Repeat every entry below exactly.

• _DATA SHOWN_:
• • • • • • •

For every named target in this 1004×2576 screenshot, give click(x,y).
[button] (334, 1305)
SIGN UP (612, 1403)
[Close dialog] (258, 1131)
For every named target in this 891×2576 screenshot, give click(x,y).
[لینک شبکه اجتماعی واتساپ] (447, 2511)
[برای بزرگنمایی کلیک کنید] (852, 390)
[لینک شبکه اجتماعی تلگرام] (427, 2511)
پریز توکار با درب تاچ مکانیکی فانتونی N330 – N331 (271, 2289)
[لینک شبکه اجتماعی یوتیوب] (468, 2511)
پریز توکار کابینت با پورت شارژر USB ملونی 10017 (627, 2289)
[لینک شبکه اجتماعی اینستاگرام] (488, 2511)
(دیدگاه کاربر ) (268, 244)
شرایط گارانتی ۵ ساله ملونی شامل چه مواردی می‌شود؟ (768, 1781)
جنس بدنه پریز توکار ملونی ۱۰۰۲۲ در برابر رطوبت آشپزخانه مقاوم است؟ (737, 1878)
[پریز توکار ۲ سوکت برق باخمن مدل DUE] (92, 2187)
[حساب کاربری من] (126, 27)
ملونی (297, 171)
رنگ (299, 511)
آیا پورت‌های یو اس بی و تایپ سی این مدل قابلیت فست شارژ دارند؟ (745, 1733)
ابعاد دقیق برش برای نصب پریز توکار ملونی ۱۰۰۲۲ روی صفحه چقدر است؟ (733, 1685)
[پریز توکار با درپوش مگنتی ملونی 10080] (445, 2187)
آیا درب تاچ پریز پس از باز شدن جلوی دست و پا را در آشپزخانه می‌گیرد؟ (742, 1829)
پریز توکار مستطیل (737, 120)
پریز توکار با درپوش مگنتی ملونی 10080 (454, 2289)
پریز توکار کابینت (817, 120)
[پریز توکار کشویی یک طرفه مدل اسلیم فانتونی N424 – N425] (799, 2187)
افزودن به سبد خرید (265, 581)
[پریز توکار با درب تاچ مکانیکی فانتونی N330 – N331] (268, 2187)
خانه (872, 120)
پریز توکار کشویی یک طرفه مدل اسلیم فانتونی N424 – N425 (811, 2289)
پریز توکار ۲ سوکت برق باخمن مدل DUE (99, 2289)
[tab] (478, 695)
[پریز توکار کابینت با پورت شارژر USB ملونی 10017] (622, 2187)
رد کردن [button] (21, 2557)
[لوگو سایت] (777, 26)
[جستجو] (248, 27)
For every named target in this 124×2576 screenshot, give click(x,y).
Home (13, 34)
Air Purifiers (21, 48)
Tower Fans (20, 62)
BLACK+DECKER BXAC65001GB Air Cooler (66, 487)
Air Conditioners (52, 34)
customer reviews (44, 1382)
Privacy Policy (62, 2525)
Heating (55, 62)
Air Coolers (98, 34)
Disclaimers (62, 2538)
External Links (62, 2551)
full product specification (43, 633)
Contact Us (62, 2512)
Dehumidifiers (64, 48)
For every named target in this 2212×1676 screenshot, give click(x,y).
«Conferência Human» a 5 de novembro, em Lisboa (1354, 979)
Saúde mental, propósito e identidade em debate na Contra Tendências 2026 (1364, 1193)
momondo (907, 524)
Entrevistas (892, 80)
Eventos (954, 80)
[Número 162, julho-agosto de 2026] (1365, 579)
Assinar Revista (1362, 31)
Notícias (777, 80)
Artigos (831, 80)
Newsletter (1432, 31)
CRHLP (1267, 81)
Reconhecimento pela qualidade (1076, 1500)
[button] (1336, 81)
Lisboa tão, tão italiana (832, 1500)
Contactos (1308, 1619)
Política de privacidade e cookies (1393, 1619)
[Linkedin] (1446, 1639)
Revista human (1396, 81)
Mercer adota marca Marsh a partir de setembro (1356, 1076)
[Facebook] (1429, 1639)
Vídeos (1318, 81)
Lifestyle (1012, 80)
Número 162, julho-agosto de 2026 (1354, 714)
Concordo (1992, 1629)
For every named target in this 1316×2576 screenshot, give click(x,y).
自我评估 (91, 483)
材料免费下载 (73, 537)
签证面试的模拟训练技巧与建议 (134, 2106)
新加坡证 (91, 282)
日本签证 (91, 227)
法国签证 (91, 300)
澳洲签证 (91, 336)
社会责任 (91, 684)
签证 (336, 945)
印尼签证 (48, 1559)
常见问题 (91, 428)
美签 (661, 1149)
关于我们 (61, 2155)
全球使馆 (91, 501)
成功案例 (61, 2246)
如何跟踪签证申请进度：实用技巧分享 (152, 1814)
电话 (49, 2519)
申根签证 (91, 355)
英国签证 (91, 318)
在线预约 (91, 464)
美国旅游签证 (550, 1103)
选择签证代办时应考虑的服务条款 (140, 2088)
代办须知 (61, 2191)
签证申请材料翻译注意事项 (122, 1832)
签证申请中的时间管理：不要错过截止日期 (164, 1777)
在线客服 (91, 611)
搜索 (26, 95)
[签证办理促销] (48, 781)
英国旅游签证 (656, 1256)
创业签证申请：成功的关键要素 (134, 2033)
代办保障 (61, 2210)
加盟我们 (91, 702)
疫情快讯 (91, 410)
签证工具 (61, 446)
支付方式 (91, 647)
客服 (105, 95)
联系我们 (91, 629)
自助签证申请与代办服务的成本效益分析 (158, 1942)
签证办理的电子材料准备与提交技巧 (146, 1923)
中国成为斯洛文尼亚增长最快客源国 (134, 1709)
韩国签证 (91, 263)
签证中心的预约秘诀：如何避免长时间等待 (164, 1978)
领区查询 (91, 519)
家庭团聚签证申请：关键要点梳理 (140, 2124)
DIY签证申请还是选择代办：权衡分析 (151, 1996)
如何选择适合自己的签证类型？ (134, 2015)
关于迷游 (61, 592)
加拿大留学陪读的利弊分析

• • • • • • •

• _ANSWER_:
For every named target in this 1004×2576 screenshot, give click(x,y).
[button] (334, 1305)
SIGN UP (612, 1403)
[Close dialog] (258, 1131)
For every named target in this 891×2576 screenshot, give click(x,y).
[لینک شبکه اجتماعی واتساپ] (447, 2511)
[برای بزرگنمایی کلیک کنید] (852, 390)
[لینک شبکه اجتماعی تلگرام] (427, 2511)
پریز توکار با درب تاچ مکانیکی فانتونی N330 – N331 (271, 2289)
[لینک شبکه اجتماعی یوتیوب] (468, 2511)
پریز توکار کابینت با پورت شارژر USB ملونی 10017 (627, 2289)
[لینک شبکه اجتماعی اینستاگرام] (488, 2511)
(دیدگاه کاربر ) (268, 244)
شرایط گارانتی ۵ ساله ملونی شامل چه مواردی می‌شود؟ (768, 1781)
جنس بدنه پریز توکار ملونی ۱۰۰۲۲ در برابر رطوبت آشپزخانه مقاوم است؟ (737, 1878)
[پریز توکار ۲ سوکت برق باخمن مدل DUE] (92, 2187)
[حساب کاربری من] (126, 27)
ملونی (297, 171)
رنگ (299, 511)
آیا پورت‌های یو اس بی و تایپ سی این مدل قابلیت فست شارژ دارند؟ (745, 1733)
ابعاد دقیق برش برای نصب پریز توکار ملونی ۱۰۰۲۲ روی صفحه چقدر است؟ (733, 1685)
[پریز توکار با درپوش مگنتی ملونی 10080] (445, 2187)
آیا درب تاچ پریز پس از باز شدن جلوی دست و پا را در آشپزخانه می‌گیرد؟ (742, 1829)
پریز توکار مستطیل (737, 120)
پریز توکار با درپوش مگنتی ملونی 10080 (454, 2289)
پریز توکار کابینت (817, 120)
[پریز توکار کشویی یک طرفه مدل اسلیم فانتونی N424 – N425] (799, 2187)
افزودن به سبد خرید (265, 581)
[پریز توکار با درب تاچ مکانیکی فانتونی N330 – N331] (268, 2187)
خانه (872, 120)
پریز توکار کشویی یک طرفه مدل اسلیم فانتونی N424 – N425 (811, 2289)
پریز توکار ۲ سوکت برق باخمن مدل DUE (99, 2289)
[tab] (478, 695)
[پریز توکار کابینت با پورت شارژر USB ملونی 10017] (622, 2187)
رد کردن [button] (21, 2557)
[لوگو سایت] (777, 26)
[جستجو] (248, 27)
For every named target in this 124×2576 screenshot, give click(x,y).
Home (13, 34)
Air Purifiers (21, 48)
Tower Fans (20, 62)
BLACK+DECKER BXAC65001GB Air Cooler (66, 487)
Air Conditioners (52, 34)
customer reviews (44, 1382)
Privacy Policy (62, 2525)
Heating (55, 62)
Air Coolers (98, 34)
Disclaimers (62, 2538)
External Links (62, 2551)
full product specification (43, 633)
Contact Us (62, 2512)
Dehumidifiers (64, 48)
For every named target in this 2212×1676 screenshot, give click(x,y).
«Conferência Human» a 5 de novembro, em Lisboa (1354, 979)
Saúde mental, propósito e identidade em debate na Contra Tendências 2026 (1364, 1193)
momondo (907, 524)
Entrevistas (892, 80)
Eventos (954, 80)
[Número 162, julho-agosto de 2026] (1365, 579)
Assinar Revista (1362, 31)
Notícias (777, 80)
Artigos (831, 80)
Newsletter (1432, 31)
CRHLP (1267, 81)
Reconhecimento pela qualidade (1076, 1500)
[button] (1336, 81)
Lisboa tão, tão italiana (832, 1500)
Contactos (1308, 1619)
Política de privacidade e cookies (1393, 1619)
[Linkedin] (1446, 1639)
Revista human (1396, 81)
Mercer adota marca Marsh a partir de setembro (1356, 1076)
[Facebook] (1429, 1639)
Vídeos (1318, 81)
Lifestyle (1012, 80)
Número 162, julho-agosto de 2026 (1354, 714)
Concordo (1992, 1629)
For every named target in this 1316×2576 screenshot, give click(x,y).
自我评估 (91, 483)
材料免费下载 (73, 537)
签证面试的模拟训练技巧与建议 (134, 2106)
新加坡证 (91, 282)
日本签证 (91, 227)
法国签证 (91, 300)
澳洲签证 (91, 336)
社会责任 (91, 684)
签证 (336, 945)
印尼签证 (48, 1559)
常见问题 (91, 428)
美签 (661, 1149)
关于我们 (61, 2155)
全球使馆 (91, 501)
成功案例 (61, 2246)
如何跟踪签证申请进度：实用技巧分享 (152, 1814)
电话 (49, 2519)
申根签证 (91, 355)
英国签证 (91, 318)
在线预约 (91, 464)
美国旅游签证 (550, 1103)
选择签证代办时应考虑的服务条款 (140, 2088)
代办须知 (61, 2191)
签证申请材料翻译注意事项 (122, 1832)
签证申请中的时间管理：不要错过截止日期 (164, 1777)
在线客服 (91, 611)
搜索 (26, 95)
[签证办理促销] (48, 781)
英国旅游签证 (656, 1256)
创业签证申请：成功的关键要素 (134, 2033)
代办保障 (61, 2210)
加盟我们 (91, 702)
疫情快讯 (91, 410)
签证工具 (61, 446)
支付方式 (91, 647)
客服 (105, 95)
联系我们 (91, 629)
自助签证申请与代办服务的成本效益分析 (158, 1942)
签证办理的电子材料准备与提交技巧 (146, 1923)
中国成为斯洛文尼亚增长最快客源国 (134, 1709)
韩国签证 (91, 263)
签证中心的预约秘诀：如何避免长时间等待 (164, 1978)
领区查询 (91, 519)
家庭团聚签证申请：关键要点梳理 (140, 2124)
DIY签证申请还是选择代办：权衡分析 (151, 1996)
如何选择适合自己的签证类型？ (134, 2015)
关于迷游 (61, 592)
加拿大留学陪读的利弊分析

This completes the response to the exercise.